Courtesy ASPTraining.com
The increasing focus, in recent years, on Upset Prevention and Recovery Training (UPRT) as a key safety goal in training for professional pilot licences, whose specifics are discussed elsewhere in this issue, is certainly something to be welcomed. The safety spotlight shifts from place to place as aviation evolves. For a long period, after the birth of aviation more than a century ago, ‘safety’ was centred on manual aircraft handling and navigational skills, tacitly accepting an underlying assumption that some pilots were simply better than others, and the sole guardians of safe flight. The post-World War II air travel boom sparked more intensive research into psychological and systemic elements in safety. Although slow enough to emerge into practical operations, they eventually opened the door to the current emphasis on human factors, both in the practices of the individual pilot herself, and in embedding organisational concepts such as Standard Operating Procedures (SOP), Crew Resource Management (CRM), and Safety Management Systems (SMS).
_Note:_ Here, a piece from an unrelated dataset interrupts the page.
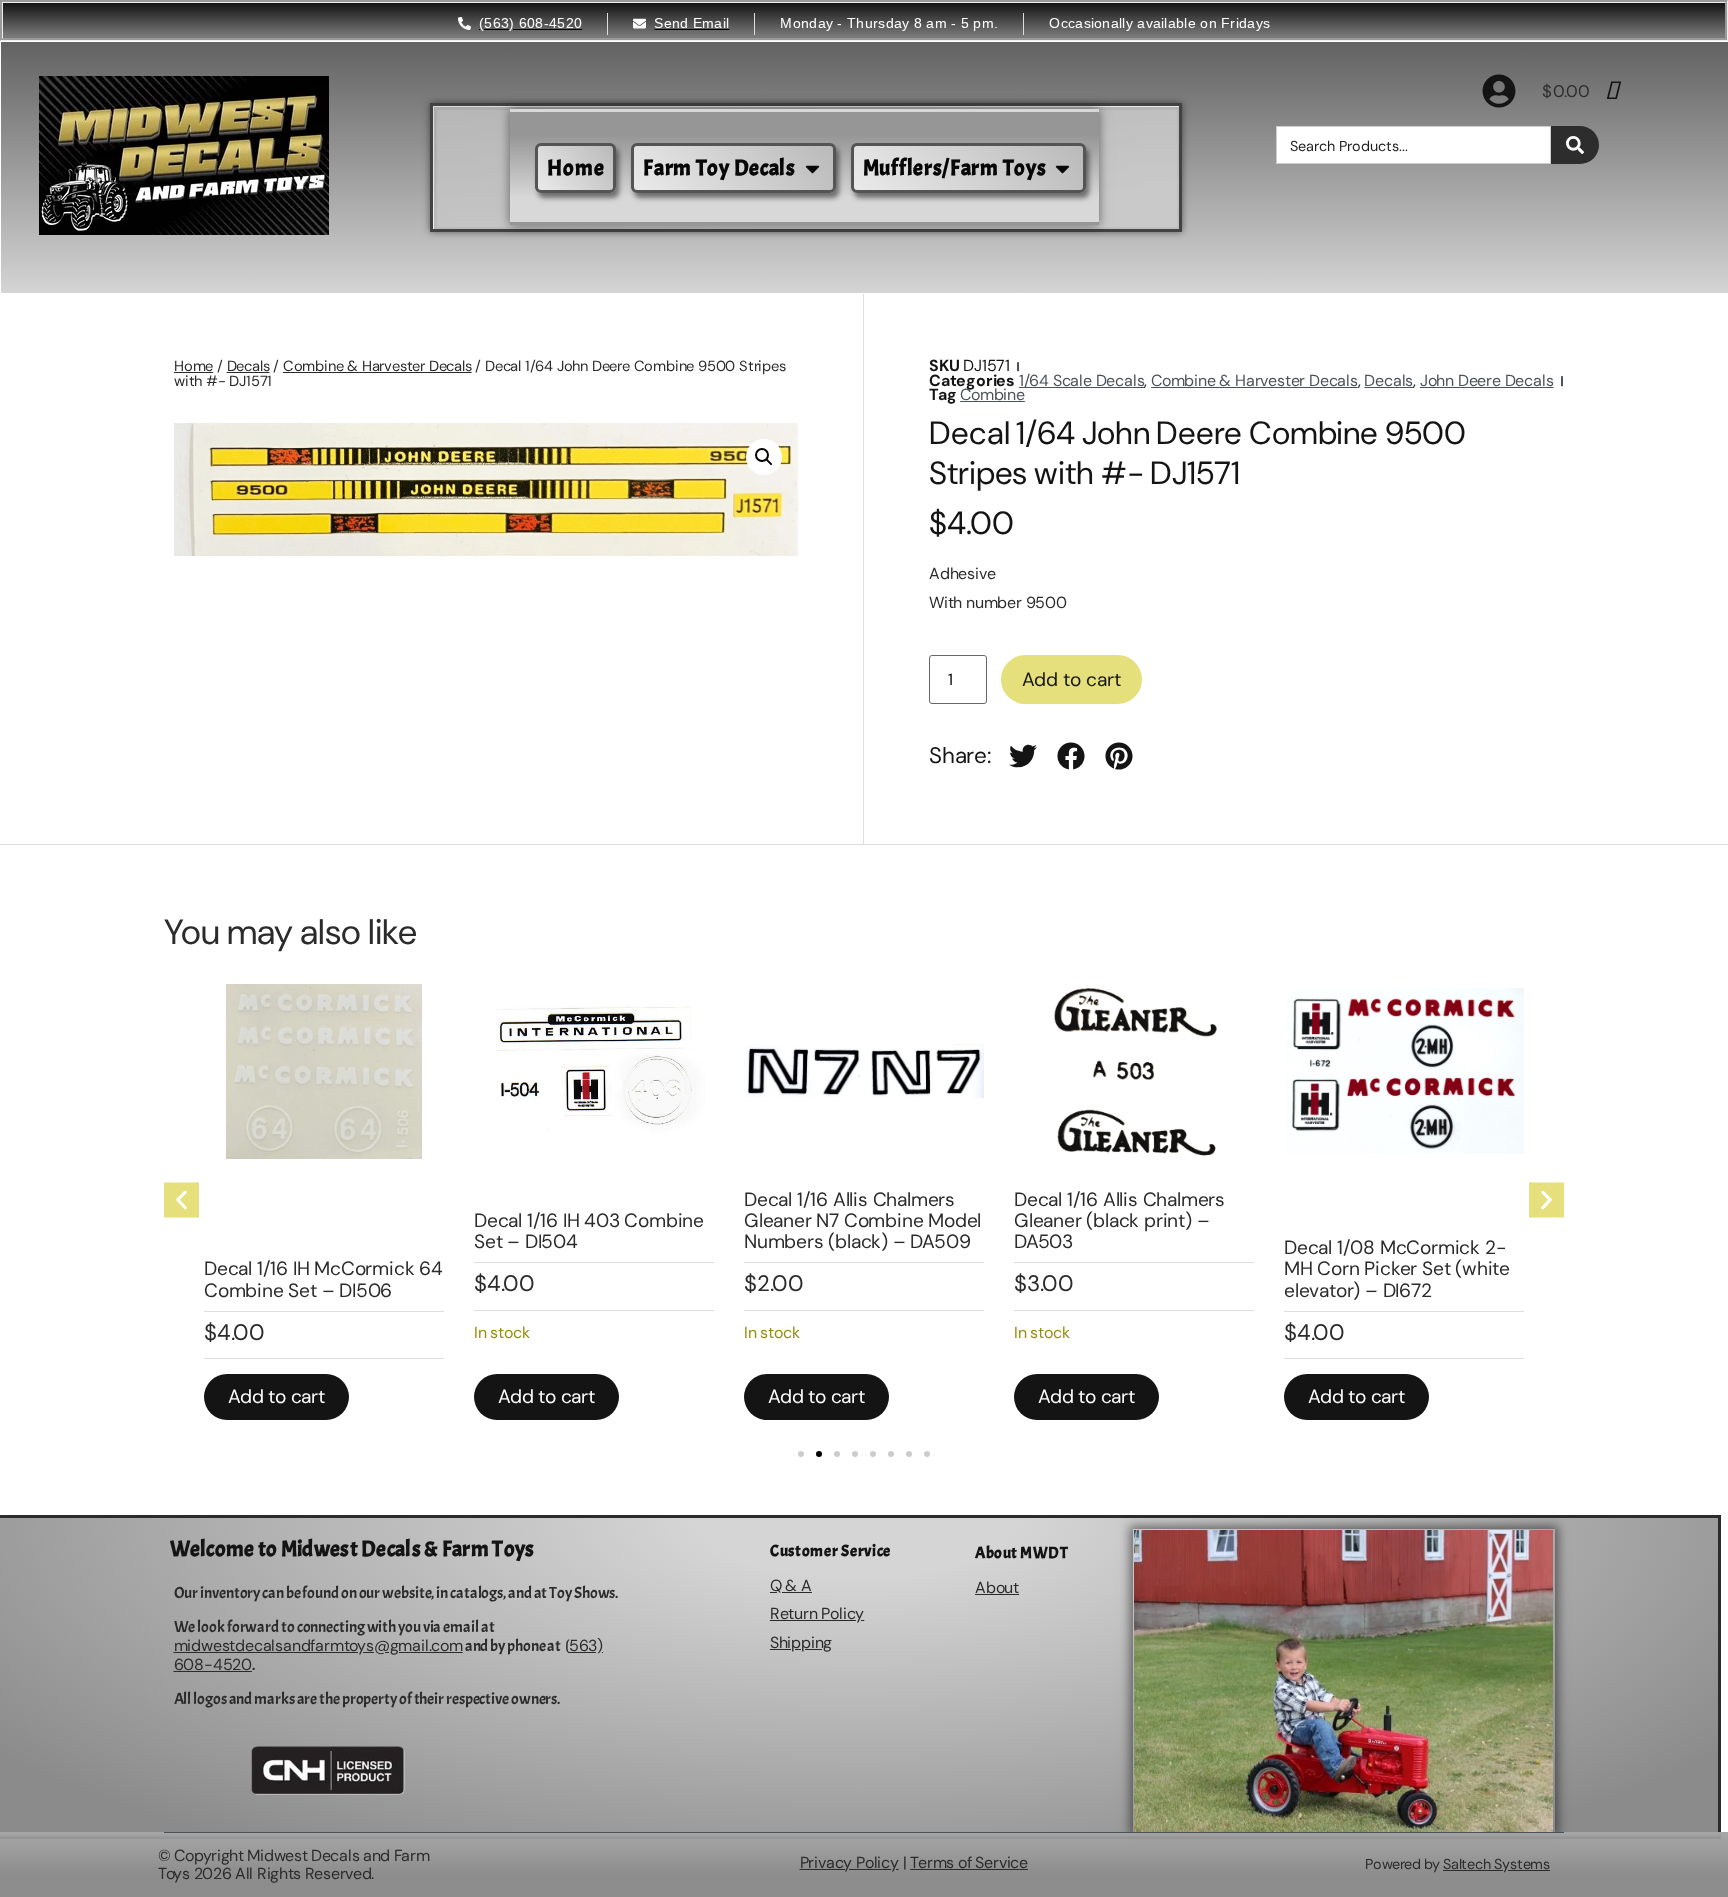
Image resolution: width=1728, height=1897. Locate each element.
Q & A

During all of this period the business of flying itself was becoming more and complex, as the insatiably increasing demand for air travel necessitated more of everything: more destinations, more seats (ie larger aeroplanes) more altitude, more speed, more economy. Relentlessly increasing demands on the skills of pilots were also attended by many technical advances. For aircraft control the most important of these was the development of autopilots and increasingly sophisticated flight management systems, introduced to reduce the burden of various physical and mental inputs into the pilot’s overall supervision of a flight. But this technical era has also engendered its share of problems: while machines and automatic systems relieve pilots of some of those motor-skill and mental aspects of flying, they necessarily affect, often reducing through lack of practice, the handling skills of individual pilots themselves. During this period Loss of Control in Flight (LOC-I) overtook Controlled Flight Into Terrain (CFIT) as a leading cause of airline accidents. The “automatics” have increased situational awareness, but only in parallel with a reduction, for many pilots, in hands-on ability to fly the aircraft.
Thus the modern pilot finds him or her-self sitting at the centre of an intricate web of human / machine / system interfaces, doing their best to retain complete command of the skills (or indeed the permissions) required to fly. It is challenging enough even in the normal flight regime: experienced captains have voiced concerns about the lack of confidence in many junior pilots to take fully manual control of large public transport aircraft, during what would once have been regarded as everyday tasks. Something as fundamental as flying a visual approach can become a serious challenge to pilots not used to executing them. This has led the leading regulatory agencies to recommend an increase of manual handling practice in both initial type rating and recurrency training.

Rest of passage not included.